--- Written request ---
Write out the data below as a numbered list, one line per item, omitting any blank lines.

--- Record set ---
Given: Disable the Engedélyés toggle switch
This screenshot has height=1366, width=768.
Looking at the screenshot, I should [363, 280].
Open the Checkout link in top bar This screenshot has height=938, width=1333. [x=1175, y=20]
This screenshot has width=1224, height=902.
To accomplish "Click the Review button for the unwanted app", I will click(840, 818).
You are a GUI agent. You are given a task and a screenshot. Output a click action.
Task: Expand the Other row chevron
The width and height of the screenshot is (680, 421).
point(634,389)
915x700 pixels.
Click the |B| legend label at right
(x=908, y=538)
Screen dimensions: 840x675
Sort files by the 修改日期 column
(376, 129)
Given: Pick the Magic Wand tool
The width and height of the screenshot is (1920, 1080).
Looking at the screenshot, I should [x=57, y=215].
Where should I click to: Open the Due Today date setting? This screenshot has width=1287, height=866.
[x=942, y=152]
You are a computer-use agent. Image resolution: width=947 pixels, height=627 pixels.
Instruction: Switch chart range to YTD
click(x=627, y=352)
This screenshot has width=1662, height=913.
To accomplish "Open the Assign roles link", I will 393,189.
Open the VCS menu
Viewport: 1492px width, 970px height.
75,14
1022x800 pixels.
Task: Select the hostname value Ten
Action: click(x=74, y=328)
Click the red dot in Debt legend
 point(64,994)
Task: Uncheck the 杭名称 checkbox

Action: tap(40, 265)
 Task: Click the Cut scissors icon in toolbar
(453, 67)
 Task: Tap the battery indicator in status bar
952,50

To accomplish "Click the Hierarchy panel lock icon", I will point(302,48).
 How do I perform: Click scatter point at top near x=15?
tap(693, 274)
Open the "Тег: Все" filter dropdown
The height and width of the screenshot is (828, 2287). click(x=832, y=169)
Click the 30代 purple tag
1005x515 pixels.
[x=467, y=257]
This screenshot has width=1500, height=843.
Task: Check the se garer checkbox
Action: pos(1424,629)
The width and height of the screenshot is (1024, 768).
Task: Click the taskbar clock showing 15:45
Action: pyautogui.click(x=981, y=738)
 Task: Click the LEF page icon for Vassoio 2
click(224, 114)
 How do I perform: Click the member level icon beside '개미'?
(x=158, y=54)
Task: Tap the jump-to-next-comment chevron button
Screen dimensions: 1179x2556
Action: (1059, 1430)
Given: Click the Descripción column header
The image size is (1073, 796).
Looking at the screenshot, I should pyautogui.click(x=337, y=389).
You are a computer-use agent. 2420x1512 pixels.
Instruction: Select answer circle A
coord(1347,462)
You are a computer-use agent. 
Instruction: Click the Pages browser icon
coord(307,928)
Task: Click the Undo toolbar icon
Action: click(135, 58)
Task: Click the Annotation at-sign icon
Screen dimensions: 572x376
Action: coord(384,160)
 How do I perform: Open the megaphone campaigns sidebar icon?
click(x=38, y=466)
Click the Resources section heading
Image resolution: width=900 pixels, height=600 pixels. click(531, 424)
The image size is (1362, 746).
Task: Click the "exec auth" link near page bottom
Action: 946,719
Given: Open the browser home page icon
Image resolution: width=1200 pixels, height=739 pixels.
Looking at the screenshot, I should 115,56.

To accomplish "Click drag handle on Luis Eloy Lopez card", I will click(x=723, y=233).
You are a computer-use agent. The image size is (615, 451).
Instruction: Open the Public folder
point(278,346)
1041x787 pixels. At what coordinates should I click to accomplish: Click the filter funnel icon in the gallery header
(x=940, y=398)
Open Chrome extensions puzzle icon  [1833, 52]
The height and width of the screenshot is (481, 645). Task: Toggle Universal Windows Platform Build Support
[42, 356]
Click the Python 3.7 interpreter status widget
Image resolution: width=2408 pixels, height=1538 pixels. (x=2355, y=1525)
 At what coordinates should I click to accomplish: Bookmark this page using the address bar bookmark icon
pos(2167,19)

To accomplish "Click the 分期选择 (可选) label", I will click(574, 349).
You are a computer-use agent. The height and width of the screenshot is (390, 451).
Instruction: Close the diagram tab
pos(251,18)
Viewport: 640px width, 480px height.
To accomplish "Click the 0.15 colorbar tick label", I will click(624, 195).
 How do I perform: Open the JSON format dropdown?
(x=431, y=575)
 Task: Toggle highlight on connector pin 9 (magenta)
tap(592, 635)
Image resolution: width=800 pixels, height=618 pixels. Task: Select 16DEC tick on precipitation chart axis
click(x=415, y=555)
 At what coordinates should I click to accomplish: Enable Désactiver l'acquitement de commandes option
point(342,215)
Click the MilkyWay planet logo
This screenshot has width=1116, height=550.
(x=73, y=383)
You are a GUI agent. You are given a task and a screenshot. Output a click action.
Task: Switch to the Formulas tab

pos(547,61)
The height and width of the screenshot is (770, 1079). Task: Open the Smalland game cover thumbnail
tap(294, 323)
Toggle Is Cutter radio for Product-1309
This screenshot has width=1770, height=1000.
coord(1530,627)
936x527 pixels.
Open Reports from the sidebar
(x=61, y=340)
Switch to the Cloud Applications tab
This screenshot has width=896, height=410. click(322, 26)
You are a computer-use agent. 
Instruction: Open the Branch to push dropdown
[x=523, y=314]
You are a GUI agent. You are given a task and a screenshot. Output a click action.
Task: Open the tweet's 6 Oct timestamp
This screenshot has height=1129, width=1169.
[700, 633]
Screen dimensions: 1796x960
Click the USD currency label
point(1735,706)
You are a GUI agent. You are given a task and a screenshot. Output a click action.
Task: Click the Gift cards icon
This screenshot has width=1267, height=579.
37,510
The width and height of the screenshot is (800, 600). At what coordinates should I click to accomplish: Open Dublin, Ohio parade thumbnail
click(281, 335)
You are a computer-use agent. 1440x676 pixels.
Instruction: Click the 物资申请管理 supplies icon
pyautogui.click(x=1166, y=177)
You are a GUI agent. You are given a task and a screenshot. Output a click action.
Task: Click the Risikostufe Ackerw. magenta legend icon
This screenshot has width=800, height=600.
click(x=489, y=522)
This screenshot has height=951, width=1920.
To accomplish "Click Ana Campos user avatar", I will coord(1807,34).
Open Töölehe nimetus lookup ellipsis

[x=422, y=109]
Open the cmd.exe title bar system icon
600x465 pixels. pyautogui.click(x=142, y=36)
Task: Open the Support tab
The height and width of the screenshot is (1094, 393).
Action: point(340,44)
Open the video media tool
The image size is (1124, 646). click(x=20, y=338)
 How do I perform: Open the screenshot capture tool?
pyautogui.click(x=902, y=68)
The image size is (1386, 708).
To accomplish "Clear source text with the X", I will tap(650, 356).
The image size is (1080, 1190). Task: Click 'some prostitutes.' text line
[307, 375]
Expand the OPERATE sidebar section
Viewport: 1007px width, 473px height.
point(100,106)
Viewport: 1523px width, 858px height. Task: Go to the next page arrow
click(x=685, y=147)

--- The solution ---
1. Given: Disable the Engedélyés toggle switch
2. This screenshot has height=1366, width=768.
3. Looking at the screenshot, I should [363, 280].
4. Open the Checkout link in top bar This screenshot has height=938, width=1333. [x=1175, y=20]
5. This screenshot has width=1224, height=902.
6. To accomplish "Click the Review button for the unwanted app", I will click(840, 818).
7. You are a GUI agent. You are given a task and a screenshot. Output a click action.
8. Task: Expand the Other row chevron
9. The width and height of the screenshot is (680, 421).
10. point(634,389)
11. 915x700 pixels.
12. Click the |B| legend label at right
13. (x=908, y=538)
14. Screen dimensions: 840x675
15. Sort files by the 修改日期 column
16. (376, 129)
17. Given: Pick the Magic Wand tool
18. The width and height of the screenshot is (1920, 1080).
19. Looking at the screenshot, I should [x=57, y=215].
20. Where should I click to: Open the Due Today date setting? This screenshot has width=1287, height=866.
21. [x=942, y=152]
22. You are a computer-use agent. Image resolution: width=947 pixels, height=627 pixels.
23. Instruction: Switch chart range to YTD
24. click(x=627, y=352)
25. This screenshot has width=1662, height=913.
26. To accomplish "Open the Assign roles link", I will 393,189.
27. Open the VCS menu
28. Viewport: 1492px width, 970px height.
29. 75,14
30. 1022x800 pixels.
31. Task: Select the hostname value Ten
32. Action: click(x=74, y=328)
33. Click the red dot in Debt legend
34.  point(64,994)
35. Task: Uncheck the 杭名称 checkbox
36. Action: tap(40, 265)
37.  Task: Click the Cut scissors icon in toolbar
38. (453, 67)
39.  Task: Tap the battery indicator in status bar
40. 952,50
41. To accomplish "Click the Hierarchy panel lock icon", I will point(302,48).
42.  How do I perform: Click scatter point at top near x=15?
43. tap(693, 274)
44. Open the "Тег: Все" filter dropdown
45. The height and width of the screenshot is (828, 2287). click(x=832, y=169)
46. Click the 30代 purple tag
47. 1005x515 pixels.
48. [x=467, y=257]
49. This screenshot has width=1500, height=843.
50. Task: Check the se garer checkbox
51. Action: pos(1424,629)
52. The width and height of the screenshot is (1024, 768).
53. Task: Click the taskbar clock showing 15:45
54. Action: pyautogui.click(x=981, y=738)
55.  Task: Click the LEF page icon for Vassoio 2
56. click(224, 114)
57.  How do I perform: Click the member level icon beside '개미'?
58. (x=158, y=54)
59. Task: Tap the jump-to-next-comment chevron button
60. Screen dimensions: 1179x2556
61. Action: (1059, 1430)
62. Given: Click the Descripción column header
63. The image size is (1073, 796).
64. Looking at the screenshot, I should pyautogui.click(x=337, y=389).
65. You are a computer-use agent. 2420x1512 pixels.
66. Instruction: Select answer circle A
67. coord(1347,462)
68. You are a computer-use agent. 
69. Instruction: Click the Pages browser icon
70. coord(307,928)
71. Task: Click the Undo toolbar icon
72. Action: click(135, 58)
73. Task: Click the Annotation at-sign icon
74. Screen dimensions: 572x376
75. Action: coord(384,160)
76.  How do I perform: Open the megaphone campaigns sidebar icon?
77. click(x=38, y=466)
78. Click the Resources section heading
79. Image resolution: width=900 pixels, height=600 pixels. click(531, 424)
80. The image size is (1362, 746).
81. Task: Click the "exec auth" link near page bottom
82. Action: 946,719
83. Given: Open the browser home page icon
84. Image resolution: width=1200 pixels, height=739 pixels.
85. Looking at the screenshot, I should 115,56.
86. To accomplish "Click drag handle on Luis Eloy Lopez card", I will click(x=723, y=233).
87. You are a computer-use agent. The image size is (615, 451).
88. Instruction: Open the Public folder
89. point(278,346)
90. 1041x787 pixels. At what coordinates should I click to accomplish: Click the filter funnel icon in the gallery header
91. (x=940, y=398)
92. Open Chrome extensions puzzle icon  [1833, 52]
93. The height and width of the screenshot is (481, 645). Task: Toggle Universal Windows Platform Build Support
94. [42, 356]
95. Click the Python 3.7 interpreter status widget
96. Image resolution: width=2408 pixels, height=1538 pixels. (x=2355, y=1525)
97.  At what coordinates should I click to accomplish: Bookmark this page using the address bar bookmark icon
98. pos(2167,19)
99. To accomplish "Click the 分期选择 (可选) label", I will click(574, 349).
100. You are a computer-use agent. The height and width of the screenshot is (390, 451).
101. Instruction: Close the diagram tab
102. pos(251,18)
103. Viewport: 640px width, 480px height.
104. To accomplish "Click the 0.15 colorbar tick label", I will click(624, 195).
105.  How do I perform: Open the JSON format dropdown?
106. (x=431, y=575)
107.  Task: Toggle highlight on connector pin 9 (magenta)
108. tap(592, 635)
109. Image resolution: width=800 pixels, height=618 pixels. Task: Select 16DEC tick on precipitation chart axis
110. click(x=415, y=555)
111.  At what coordinates should I click to accomplish: Enable Désactiver l'acquitement de commandes option
112. point(342,215)
113. Click the MilkyWay planet logo
114. This screenshot has width=1116, height=550.
115. (x=73, y=383)
116. You are a GUI agent. You are given a task and a screenshot. Output a click action.
117. Task: Switch to the Formulas tab
118. pos(547,61)
119. The height and width of the screenshot is (770, 1079). Task: Open the Smalland game cover thumbnail
120. tap(294, 323)
121. Toggle Is Cutter radio for Product-1309
122. This screenshot has width=1770, height=1000.
123. coord(1530,627)
124. 936x527 pixels.
125. Open Reports from the sidebar
126. (x=61, y=340)
127. Switch to the Cloud Applications tab
128. This screenshot has width=896, height=410. click(322, 26)
129. You are a computer-use agent. 
130. Instruction: Open the Branch to push dropdown
131. [x=523, y=314]
132. You are a GUI agent. You are given a task and a screenshot. Output a click action.
133. Task: Open the tweet's 6 Oct timestamp
134. This screenshot has height=1129, width=1169.
135. [700, 633]
136. Screen dimensions: 1796x960
137. Click the USD currency label
138. point(1735,706)
139. You are a GUI agent. You are given a task and a screenshot. Output a click action.
140. Task: Click the Gift cards icon
141. This screenshot has width=1267, height=579.
142. 37,510
143. The width and height of the screenshot is (800, 600). At what coordinates should I click to accomplish: Open Dublin, Ohio parade thumbnail
144. click(281, 335)
145. You are a computer-use agent. 1440x676 pixels.
146. Instruction: Click the 物资申请管理 supplies icon
147. pyautogui.click(x=1166, y=177)
148. You are a GUI agent. You are given a task and a screenshot. Output a click action.
149. Task: Click the Risikostufe Ackerw. magenta legend icon
150. This screenshot has width=800, height=600.
151. click(x=489, y=522)
152. This screenshot has height=951, width=1920.
153. To accomplish "Click Ana Campos user avatar", I will coord(1807,34).
154. Open Töölehe nimetus lookup ellipsis
155. [x=422, y=109]
156. Open the cmd.exe title bar system icon
157. 600x465 pixels. pyautogui.click(x=142, y=36)
158. Task: Open the Support tab
159. The height and width of the screenshot is (1094, 393).
160. Action: point(340,44)
161. Open the video media tool
162. The image size is (1124, 646). click(x=20, y=338)
163.  How do I perform: Open the screenshot capture tool?
164. pyautogui.click(x=902, y=68)
165. The image size is (1386, 708).
166. To accomplish "Clear source text with the X", I will tap(650, 356).
167. The image size is (1080, 1190). Task: Click 'some prostitutes.' text line
168. [307, 375]
169. Expand the OPERATE sidebar section
170. Viewport: 1007px width, 473px height.
171. point(100,106)
172. Viewport: 1523px width, 858px height. Task: Go to the next page arrow
173. click(x=685, y=147)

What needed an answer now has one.